◆ Exercise
Update the rows below by replacing every "Instruction" with "Command" and leaving all other text unchanged. Leave the pictures out of your answer.

◆ Task inputs
◆ ◆ ◆ ◆

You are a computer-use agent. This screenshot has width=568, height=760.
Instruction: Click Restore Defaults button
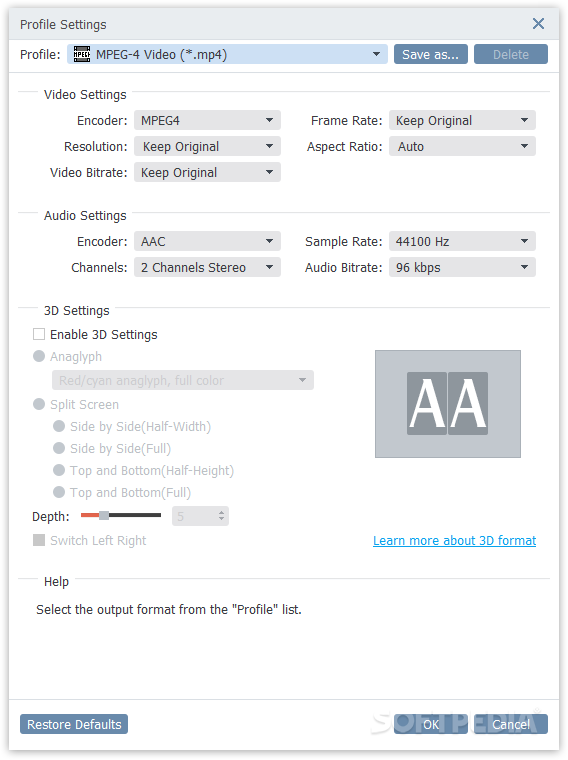(74, 724)
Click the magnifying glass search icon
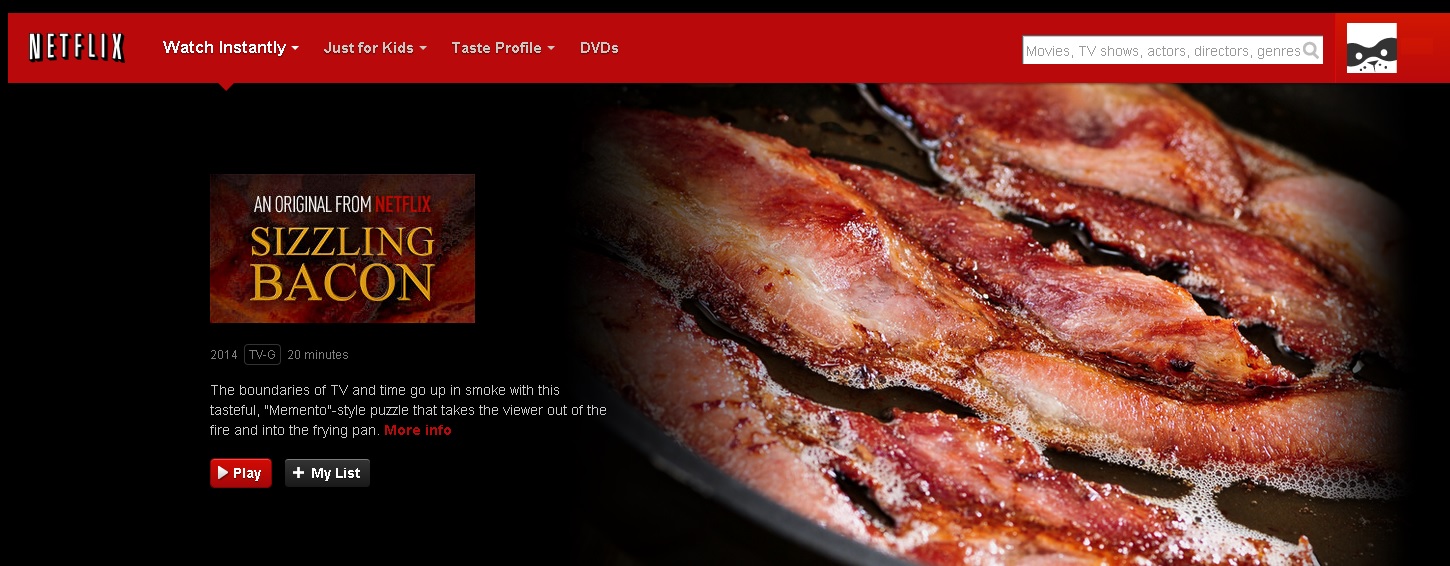This screenshot has height=566, width=1450. point(1311,50)
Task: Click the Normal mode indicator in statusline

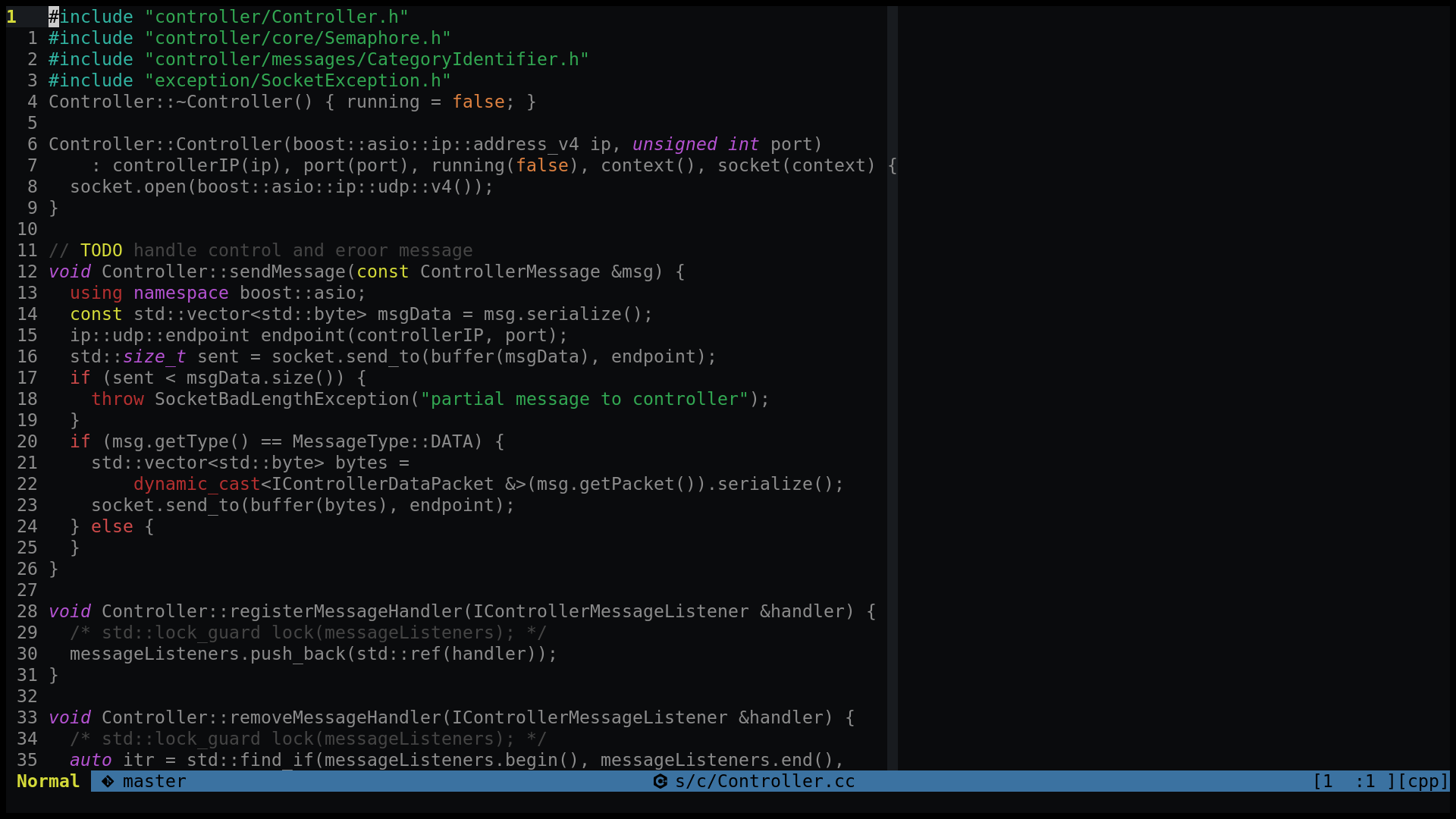Action: click(x=48, y=781)
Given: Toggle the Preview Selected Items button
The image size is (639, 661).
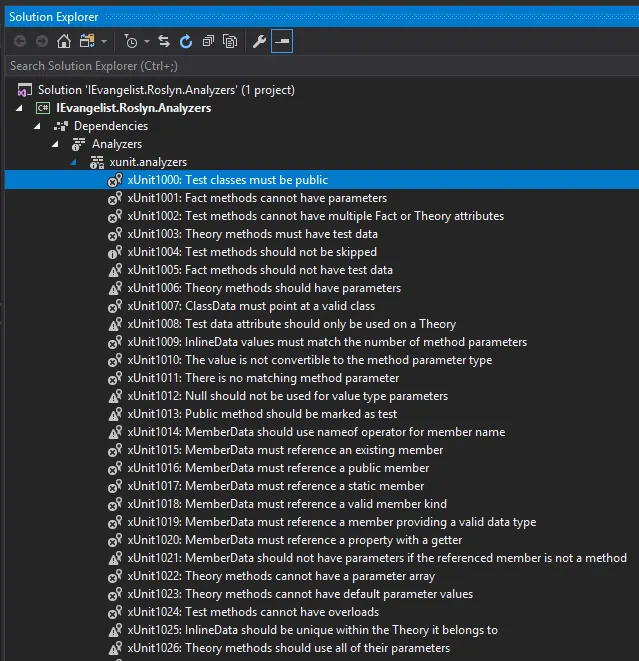Looking at the screenshot, I should coord(282,41).
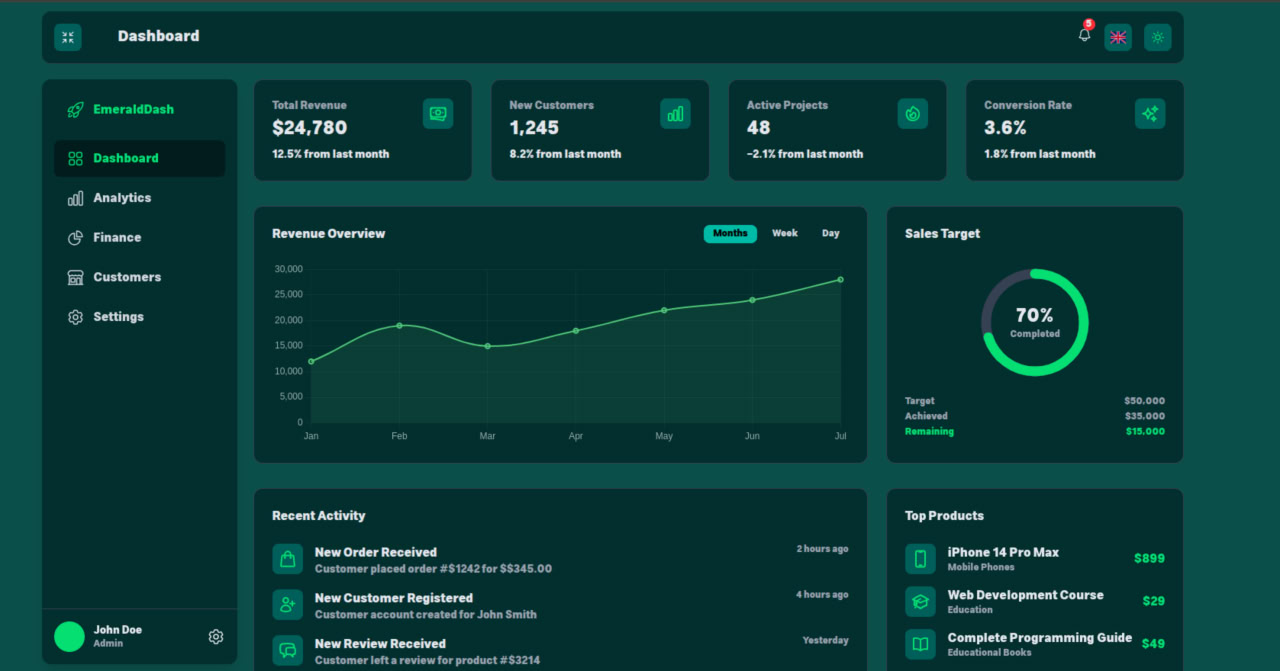Click the 70% Sales Target progress ring

point(1034,322)
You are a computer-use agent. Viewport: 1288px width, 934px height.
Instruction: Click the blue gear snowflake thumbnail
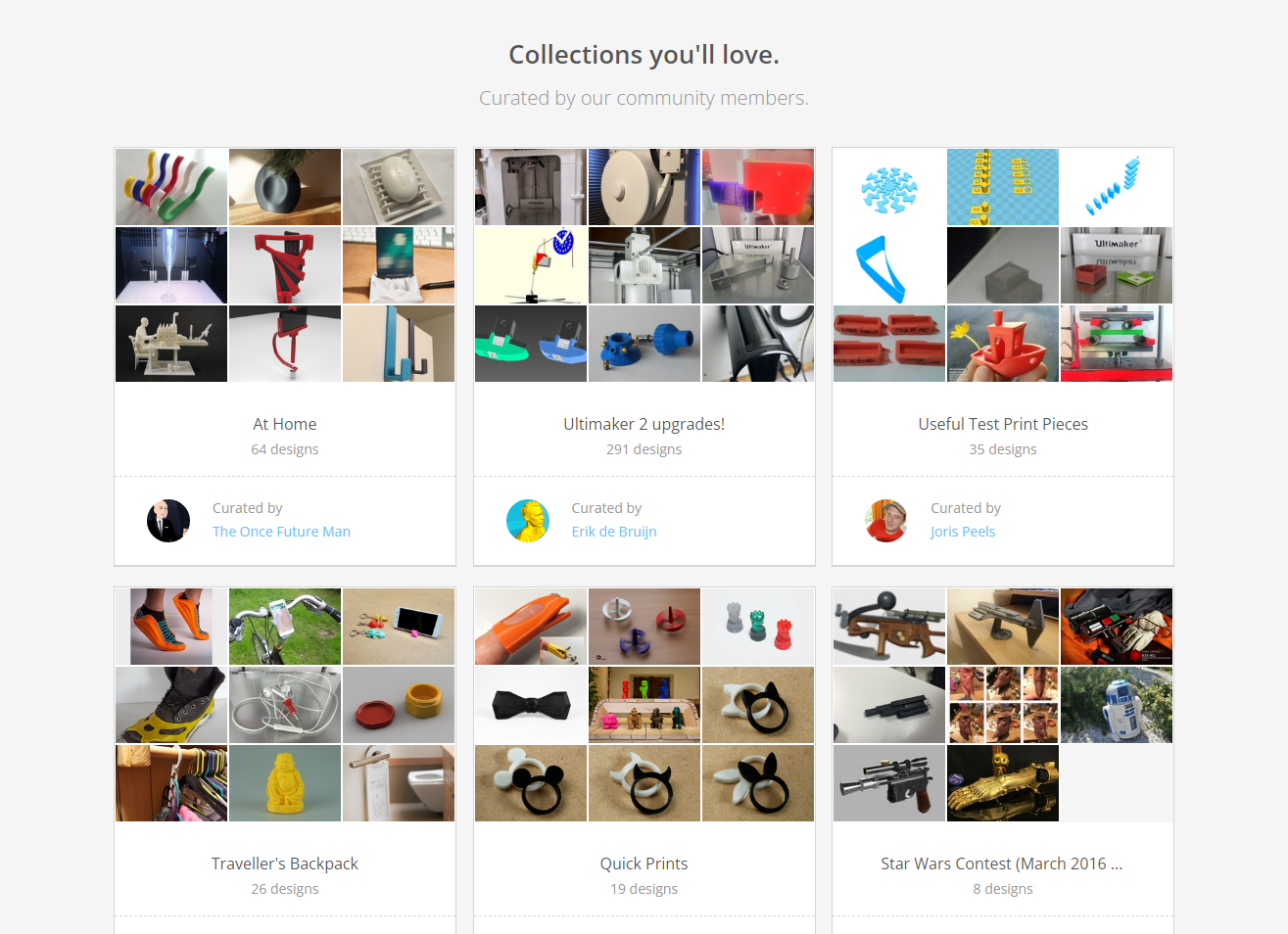click(x=889, y=187)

◆ ◆ ◆ ◆

◆ Exercise answer
You are a computer-use agent. This screenshot has width=568, height=760.
Command: Click Restore Defaults button
(74, 724)
Click the magnifying glass search icon
This screenshot has height=566, width=1450. point(1311,50)
Task: Click the Normal mode indicator in statusline

Action: click(x=48, y=781)
Given: Toggle the Preview Selected Items button
The image size is (639, 661).
Looking at the screenshot, I should coord(282,41).
Click the 70% Sales Target progress ring

point(1034,322)
You are a computer-use agent. Viewport: 1288px width, 934px height.
Command: Click the blue gear snowflake thumbnail
click(x=889, y=187)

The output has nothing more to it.